The British forces under General Charles James Napier captured Manora in 1839, as part of their Sindh campaign making it their military base of operations. St. Paul's, among other buildings, was erected as a memorial to the British General. When the church was built it was constructed from limestone from the Hands' Hill Quarries (located 3 miles from Karachi and 5 from Kiamari) and the lower-grade but cheaper Manora conglomerate. It features an Early English architectural style, and consists of a nave, without aisles, a vestry and a small assembly hall. The nave is 43 feet in length and 20 feet wide, with a height up to the tie beam of 20 feet. Despite the church's simple and traditional exterior, the interior features a cathedral style ceiling of wooden trusses. Further references to a gothic style of architecture include the church's four lancet windows, as well as the three-light stained glass windows at its eastern end. The building was completed within the year and consecrated in the following one (1865). Construction costs totalled 15,000 rupees, of which 4,000 rupees were contributed by the Government.

In the early years of St. Paul's church, the congregation was mostly made up of area residents as well as by the crews of the harbour vessels. It was designed to seat 50 persons with services conducted by one of the Government chaplains of the Karachi station every Sunday.
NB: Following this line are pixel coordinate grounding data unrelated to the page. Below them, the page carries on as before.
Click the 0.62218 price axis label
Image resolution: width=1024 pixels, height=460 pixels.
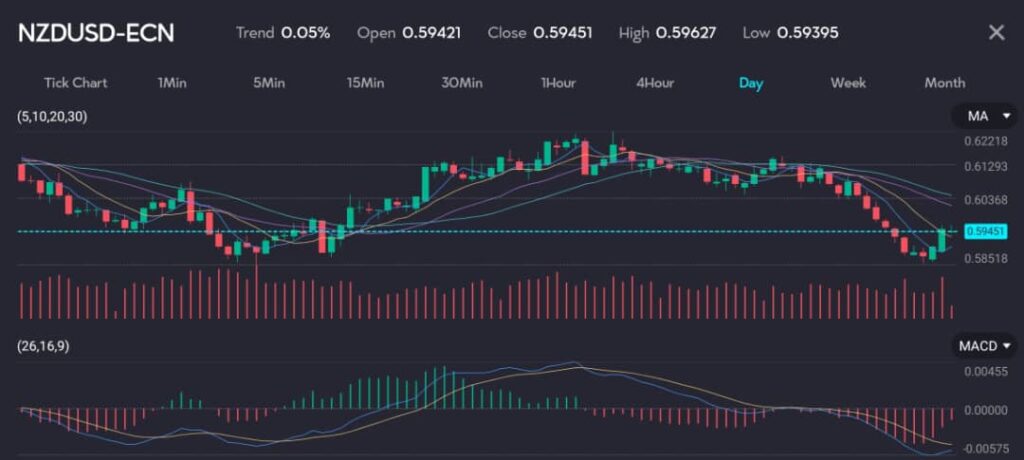pos(984,141)
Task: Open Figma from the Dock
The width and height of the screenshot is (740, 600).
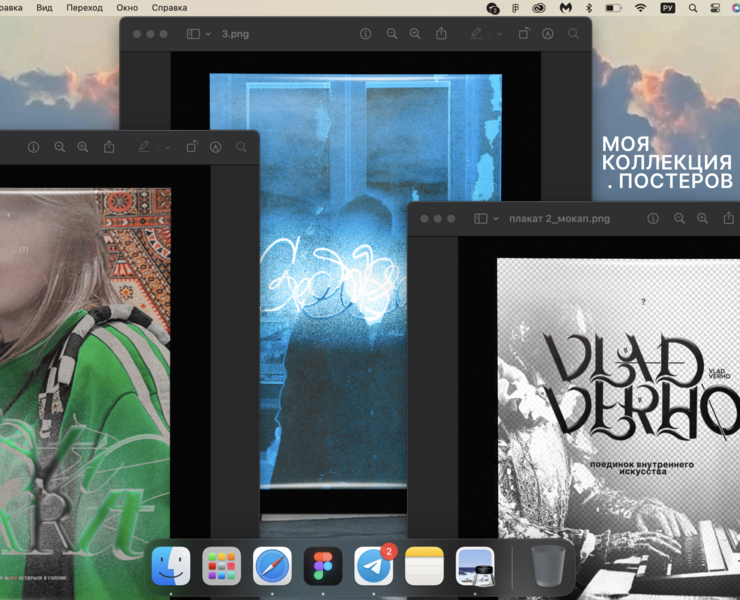Action: click(323, 567)
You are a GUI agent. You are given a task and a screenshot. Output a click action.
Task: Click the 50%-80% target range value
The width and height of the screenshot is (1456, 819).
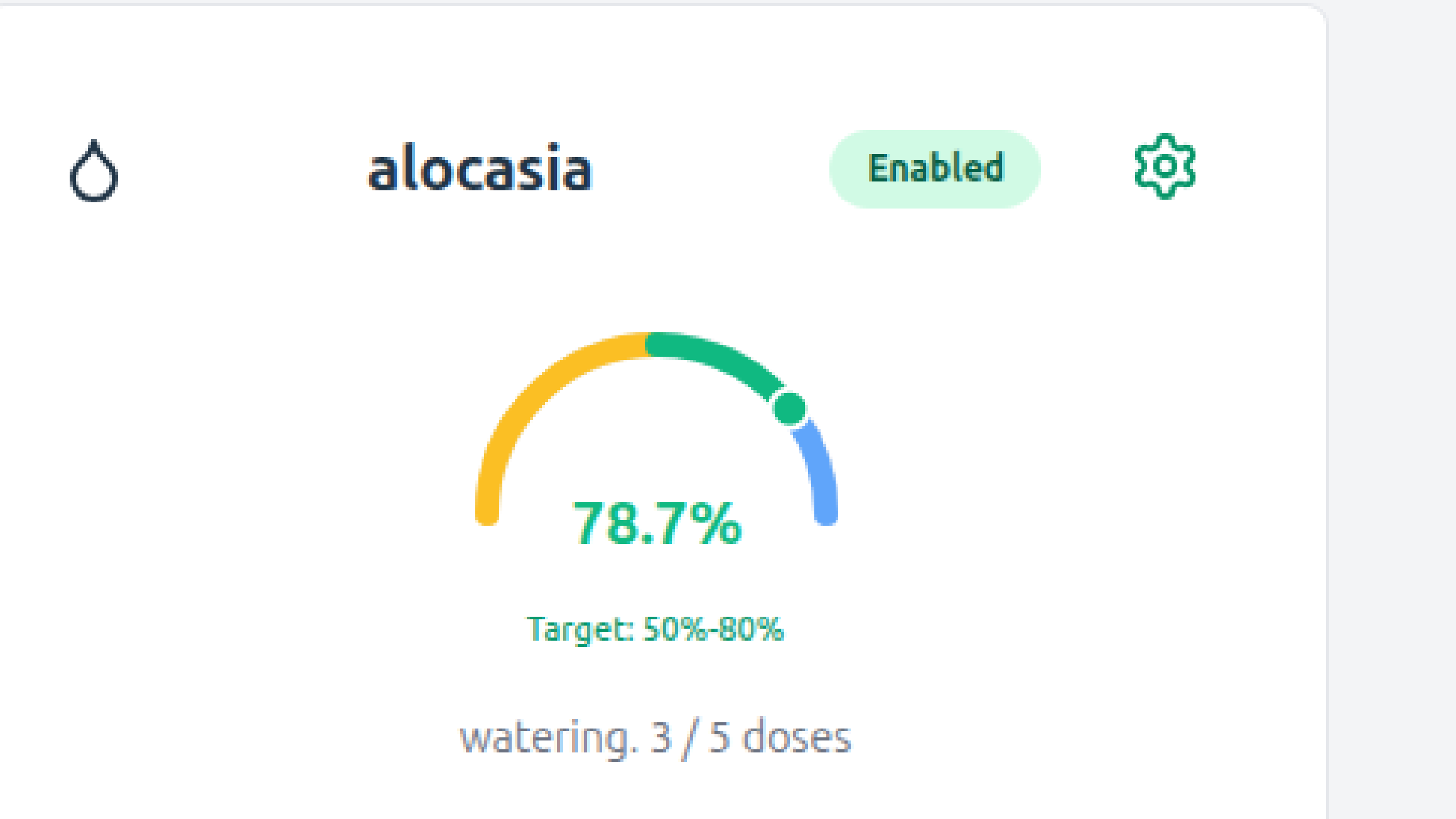point(713,629)
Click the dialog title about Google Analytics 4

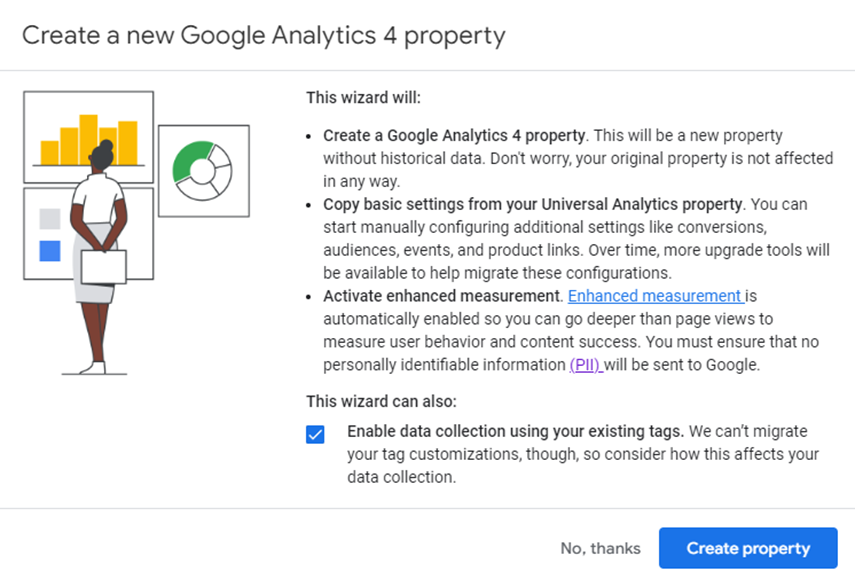click(x=264, y=36)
Throughout the church's long history, alterations have been made to the church, including the original exterior of the church being completely cemented over.

==Restoration==
Restoration work in two phases, due to financial restraints, was carried out on the church to preserve it as a heritage site and restore the "neglected" church to its original form. The restoration process took longer than expected, remaining pending for a year due to lack of finances before resuming and completing the final stage of work in 2008. The money for the restoration was raised privately, as no support from the government or the Karachi Port Trust was able to be given.